Nilotinib-induced liver injury A case report

Introduction: Nilotinib is a selective inhibitor of the BCR-ABL tyrosine kinase receptor and is used in the management of chronic myelogenous leukemia (CML). Nilotinib therapy at high doses is associated with elevated serum bilirubin levels. If the serum bilirubin level exceeds 3 times the upper limit of normal, the recommendation is to either adjust nilotinib dosage or temporarily discontinue the treatment. However, it is unclear whether hyperbilirubinemia indicates obvious liver histology damage. Patient concerns: A 24-year-old man with confirmed CML was treated with nilotinib therapy and developed hyperbilirubinemia after the treatment. Although the first remission of the hyperbilirubinemia was achieved after dose adjustment, the hematological parameters deteriorated. Thus, we initiated an antineoplastic therapy (at the standard dose) until complete remission of the CML was achieved. The pathogenic mechanism of hyperbilirubinemia may be related to the inhibition of uridine diphosphate-glucuronosyltransferase (UGT1A1) activity. Liver histological analysis revealed no significant liver damage. In addition, the patient had no family history of hyperbilirubinemia and liver disease. Diagnosis: The patient was admitted to our hospital under the diagnosis of hyperbilirubinemia, and histopathology by liver biopsy showed no obvious damage. We also detected a UGT1A1 mutation [ex1 c.686C > A (p.Pro229Gln)] in the patient and his mother. Interventions: When the nilotinib dose was decreased to 300 mg daily, the total bilirubin (TBIL) level decreased to 30 to 50 mu mol/L for 1 month.

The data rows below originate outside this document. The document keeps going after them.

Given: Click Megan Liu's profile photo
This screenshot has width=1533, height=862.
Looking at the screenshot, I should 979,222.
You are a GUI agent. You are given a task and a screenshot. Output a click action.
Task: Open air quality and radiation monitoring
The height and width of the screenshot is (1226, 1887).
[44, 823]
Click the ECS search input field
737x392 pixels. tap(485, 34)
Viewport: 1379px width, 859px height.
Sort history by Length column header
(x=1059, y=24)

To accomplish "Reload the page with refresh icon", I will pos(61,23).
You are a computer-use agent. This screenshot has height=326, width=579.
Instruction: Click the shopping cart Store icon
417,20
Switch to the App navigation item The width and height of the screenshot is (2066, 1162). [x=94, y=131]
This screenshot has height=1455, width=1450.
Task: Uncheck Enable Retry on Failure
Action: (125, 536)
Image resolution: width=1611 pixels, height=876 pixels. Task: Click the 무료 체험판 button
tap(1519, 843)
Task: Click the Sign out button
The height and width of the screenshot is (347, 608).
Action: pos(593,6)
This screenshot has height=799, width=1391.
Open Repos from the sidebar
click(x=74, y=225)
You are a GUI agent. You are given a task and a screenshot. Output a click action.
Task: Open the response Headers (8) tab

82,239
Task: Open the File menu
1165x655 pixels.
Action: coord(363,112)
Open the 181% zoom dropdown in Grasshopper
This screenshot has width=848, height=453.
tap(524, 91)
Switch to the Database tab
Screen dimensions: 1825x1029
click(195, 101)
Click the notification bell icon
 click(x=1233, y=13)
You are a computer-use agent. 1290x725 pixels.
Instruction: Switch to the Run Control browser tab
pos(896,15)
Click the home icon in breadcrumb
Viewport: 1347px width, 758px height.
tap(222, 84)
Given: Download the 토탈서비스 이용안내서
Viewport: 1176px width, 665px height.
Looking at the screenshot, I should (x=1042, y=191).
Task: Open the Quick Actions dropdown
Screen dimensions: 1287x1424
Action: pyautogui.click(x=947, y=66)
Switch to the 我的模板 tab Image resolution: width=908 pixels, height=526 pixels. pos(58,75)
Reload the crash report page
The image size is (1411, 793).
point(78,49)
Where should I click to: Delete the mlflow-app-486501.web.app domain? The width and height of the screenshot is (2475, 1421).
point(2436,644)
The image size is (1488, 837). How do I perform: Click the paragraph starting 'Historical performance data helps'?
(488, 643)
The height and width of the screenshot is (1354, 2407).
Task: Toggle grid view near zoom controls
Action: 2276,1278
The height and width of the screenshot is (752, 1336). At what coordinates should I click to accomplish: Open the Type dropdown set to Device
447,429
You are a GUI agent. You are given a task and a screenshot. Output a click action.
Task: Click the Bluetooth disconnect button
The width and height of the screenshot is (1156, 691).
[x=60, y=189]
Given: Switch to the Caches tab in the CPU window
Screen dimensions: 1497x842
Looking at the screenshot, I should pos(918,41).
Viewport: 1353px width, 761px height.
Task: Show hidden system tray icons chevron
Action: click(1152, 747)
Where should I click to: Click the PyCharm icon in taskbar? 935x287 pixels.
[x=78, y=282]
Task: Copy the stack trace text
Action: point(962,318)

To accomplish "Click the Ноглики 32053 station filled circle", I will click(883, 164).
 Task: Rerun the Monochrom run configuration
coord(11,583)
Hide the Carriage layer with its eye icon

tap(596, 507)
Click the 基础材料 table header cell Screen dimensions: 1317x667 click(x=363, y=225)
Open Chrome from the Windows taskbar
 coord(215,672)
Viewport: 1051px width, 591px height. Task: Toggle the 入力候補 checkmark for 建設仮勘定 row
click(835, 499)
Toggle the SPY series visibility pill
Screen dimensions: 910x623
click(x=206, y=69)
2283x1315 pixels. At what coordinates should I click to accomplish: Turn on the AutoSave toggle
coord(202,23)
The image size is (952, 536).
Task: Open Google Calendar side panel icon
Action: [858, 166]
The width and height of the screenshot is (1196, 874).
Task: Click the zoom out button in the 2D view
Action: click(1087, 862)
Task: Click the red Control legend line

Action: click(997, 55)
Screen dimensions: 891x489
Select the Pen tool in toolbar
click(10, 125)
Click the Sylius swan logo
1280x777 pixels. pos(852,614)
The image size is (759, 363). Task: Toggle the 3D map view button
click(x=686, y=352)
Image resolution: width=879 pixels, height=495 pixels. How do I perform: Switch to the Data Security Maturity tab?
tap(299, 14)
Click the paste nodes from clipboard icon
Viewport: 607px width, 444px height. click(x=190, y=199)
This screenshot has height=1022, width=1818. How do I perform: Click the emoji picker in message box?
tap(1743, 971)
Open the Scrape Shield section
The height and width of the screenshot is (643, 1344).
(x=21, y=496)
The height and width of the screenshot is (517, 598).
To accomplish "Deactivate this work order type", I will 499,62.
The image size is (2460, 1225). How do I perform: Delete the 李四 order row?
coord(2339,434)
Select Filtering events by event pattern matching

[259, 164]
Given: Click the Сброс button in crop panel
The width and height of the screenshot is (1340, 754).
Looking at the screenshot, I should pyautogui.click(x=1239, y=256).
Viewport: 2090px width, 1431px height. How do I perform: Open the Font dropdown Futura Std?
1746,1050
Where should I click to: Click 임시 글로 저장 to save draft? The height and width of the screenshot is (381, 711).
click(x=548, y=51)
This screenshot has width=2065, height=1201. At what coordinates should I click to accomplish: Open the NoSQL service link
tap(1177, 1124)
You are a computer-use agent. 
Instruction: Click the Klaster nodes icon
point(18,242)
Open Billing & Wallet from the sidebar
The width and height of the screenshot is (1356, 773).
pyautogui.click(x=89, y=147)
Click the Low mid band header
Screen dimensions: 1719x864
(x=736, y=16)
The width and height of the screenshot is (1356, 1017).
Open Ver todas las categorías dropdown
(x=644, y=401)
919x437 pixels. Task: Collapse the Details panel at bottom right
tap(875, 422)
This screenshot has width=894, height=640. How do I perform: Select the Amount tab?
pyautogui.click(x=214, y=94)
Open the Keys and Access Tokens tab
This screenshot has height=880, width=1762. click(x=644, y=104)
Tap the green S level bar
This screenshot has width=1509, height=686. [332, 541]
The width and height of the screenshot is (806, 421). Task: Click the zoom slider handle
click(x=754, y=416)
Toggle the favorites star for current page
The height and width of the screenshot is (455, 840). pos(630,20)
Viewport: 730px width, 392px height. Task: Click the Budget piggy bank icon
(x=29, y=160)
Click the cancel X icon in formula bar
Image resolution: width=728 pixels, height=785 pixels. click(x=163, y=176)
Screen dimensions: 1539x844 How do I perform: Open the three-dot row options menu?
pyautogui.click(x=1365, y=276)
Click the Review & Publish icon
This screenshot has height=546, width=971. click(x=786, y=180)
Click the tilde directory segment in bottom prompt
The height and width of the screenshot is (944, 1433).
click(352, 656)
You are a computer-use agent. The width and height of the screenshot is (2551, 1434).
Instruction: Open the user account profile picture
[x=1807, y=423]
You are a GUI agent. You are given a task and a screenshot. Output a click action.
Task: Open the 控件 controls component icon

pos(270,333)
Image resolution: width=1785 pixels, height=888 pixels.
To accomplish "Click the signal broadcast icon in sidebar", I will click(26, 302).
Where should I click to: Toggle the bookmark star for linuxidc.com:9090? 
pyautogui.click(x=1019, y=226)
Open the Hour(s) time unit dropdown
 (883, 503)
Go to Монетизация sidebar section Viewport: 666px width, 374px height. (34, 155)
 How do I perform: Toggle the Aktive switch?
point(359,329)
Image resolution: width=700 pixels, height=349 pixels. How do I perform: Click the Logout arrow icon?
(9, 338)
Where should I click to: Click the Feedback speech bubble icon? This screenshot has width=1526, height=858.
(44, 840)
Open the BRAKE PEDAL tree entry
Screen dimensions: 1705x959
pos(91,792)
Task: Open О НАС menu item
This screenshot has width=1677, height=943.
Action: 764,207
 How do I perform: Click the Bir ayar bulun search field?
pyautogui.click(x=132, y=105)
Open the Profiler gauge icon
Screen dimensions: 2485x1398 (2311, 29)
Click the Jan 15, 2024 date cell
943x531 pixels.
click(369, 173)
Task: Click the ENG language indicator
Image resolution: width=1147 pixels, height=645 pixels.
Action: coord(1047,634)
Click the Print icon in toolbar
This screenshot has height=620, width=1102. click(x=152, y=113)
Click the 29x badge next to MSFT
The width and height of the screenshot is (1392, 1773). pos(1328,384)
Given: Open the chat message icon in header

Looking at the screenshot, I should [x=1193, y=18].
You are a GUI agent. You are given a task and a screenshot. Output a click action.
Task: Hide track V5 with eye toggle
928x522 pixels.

However, because the Bcr-Abl/Abl(IS)ratio did not correspond to the major molecular response (MMR; <0.1%), the nilotinib dose was readjusted to 400 mg daily. One week later, the TBIL and indirect bilirubin levels increased to 89 and 79 mu mol/L, respectively. The levels of alanine transaminase and other liver functional indicators were normal. Outcomes: A Naranjo Adverse Drug Reaction (ADR) Probability Scale score of 13 indicates that hyperbilirubinemia is attributed to ADR caused by nilotinib rather than by drug-induced liver injury. Conclusion: Although reducing the nilotinib dose can alleviate the occurrence of hyperbilirubinemia, the effect of MMR is also reduced. Treatment of CML without dose adjustment or discontinuation of nilotinib therapy may be more advantageous.